2014年9月19日星期五

Wild: From Lost to Found on the Pacific Crest Trail

At twenty-two, Cheryl Strayed thought she had lost everything. In the wake of her mother’s death, her family scattered and her own marriage was soon destroyed. Four years later, with nothing more to lose, she made the most impulsive decision of her life. With no experience or training, driven only by blind will, she would hike more than a thousand miles of the Pacific Crest Trail from the Mojave Desert through California and Oregon to Washington State—and she would do it alone. Told with suspense and style, sparkling with warmth and humor, Wild powerfully captures the terrors and pleasures of one young woman forging ahead against all odds on a journey that maddened, strengthened, and ultimately healed her.

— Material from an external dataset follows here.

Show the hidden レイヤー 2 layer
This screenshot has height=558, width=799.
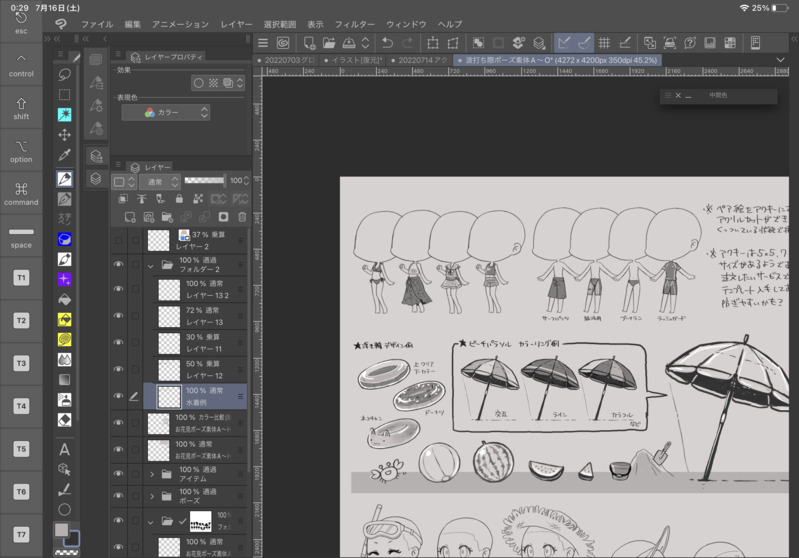tap(118, 240)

Why read "Wild: from Lost to Found on the Pacific Crest Trail"? In a nutshell, because Cheryl Strayed is brutally honest about her weaknesses as well as her strengths, because she writes magnificently, and because she speaks for so many women who have suffered similar insults and assaults and have never had such an articulate writer to tell their story. Her first twenty-six years constitute a life often lived but rarely told. The hundred days before her twenty-seventh birthday make up the substance of the "Lost to Found" journey within a journey -- the unifying theme of this book, a theme of personal confrontation and self-willed rebirth in the face of seemingly insurmountable odds.

If you are able to read even the Prologue you will see evidence of Strayed's unique voice. If that is unavailable and you're still on the fence as to whether to buy this book, I urge you to go to cherylstrayed.com and read some of Strayed's essays. Perhaps her raw honesty will seize hold of you as it did me and give you no choice but to get the book.

This is not to say that everyone will love this book or its author. Readers will respond very differently. Some will be as enthusiastic as the 5-star reviewers and some as unimpressed as the 3-star (there are no lower reviews at this point, which is a testament to the books' quality). Strange as it may seem, I see the perspectives of those who are enthusiastic and those who are dissatisfied and believe that both the accolades and the criticisms are legitimate. It is a sign of considerable courage to hike 1,100 miles alone, while it is a sign of great weakness to wallow in personal sorrow while toying with drugs and ruining a marriage.

Before I saw Amazon's listing, I had not heard of Strayed although she clearly already has a following. It was, however, not the author but the subject matter -- a woman's solo journey over 1,100 miles of the Pacific Crest Trail - that first attracted me to the book.

But do not be misled. This book is not a hiker's guide. Two of the mistakes Strayed made are as basic as can be: wearing shoes a size too small and carrying an overweight pack. Many pages are devoted to Strayed's complaints about these two major errors and the pain and injuries they caused to her body. Hard as long-distance hiking is, one need not be impaired by shoes that cause most of your toenails to fall off and a pack that is more than half your body weight.

Rather than a guide, this is a memoir. Strayed's qualities are not common sense or preparedness. Her work is of great value because she confronts and reveals parts of herself that others would deny and hide. In her childhood she was seriously damaged by violence and neglect and yet nurtured within herself a spirit so indomitable and a talent so unusual that she has been able to pull herself through terrible hardship to a place of personal transcendence and victory. She confronted the damage done to herself by her violent and absent biological father, the abandonment imposed by her mother's untimely and painful death, and the destruction wrought at her own hand when she repeatedly cheated on her husband and became involved with heroin.

This is not a cautionary tale. The author was already living a life of extraordinary and unnecessary risk before she ever took a single step on the PCT. Her heroin use and eagerness to be intimate with strangers surely were as life-threatening as the rattlesnakes and bears she eventually met up with on the PCT. So it was not the danger of the trail that captivated me. Rather, it was the fact that almost everyone Strayed met on the trail was kind, interesting, and generous. My guess is that the PCT attracts unusual people who have more than the usual amount of kindness and gentleness in their souls. Or maybe Strayed just brings out those qualities in people. She surely comes across as a warm, open, easy-going person.

This is not to say that the people Strayed met were universally good. Two bowhunters stand out as particularly offensive and potentially dangerous. That Strayed was able to avoid being brutalized by them is further testament to the quickness of her insight and the strength of her personality.

Few have Strayed's courage to live their own truth and to tell that truth without wavering. She is remarkable as a person and as a writer. If you are willing to travel with a damaged woman who puts herself in harms way and tells about it with raw honesty, who looks at herself without blinking, and who emerges from her daunting journey with greater insight and wisdom, you want to read Wild.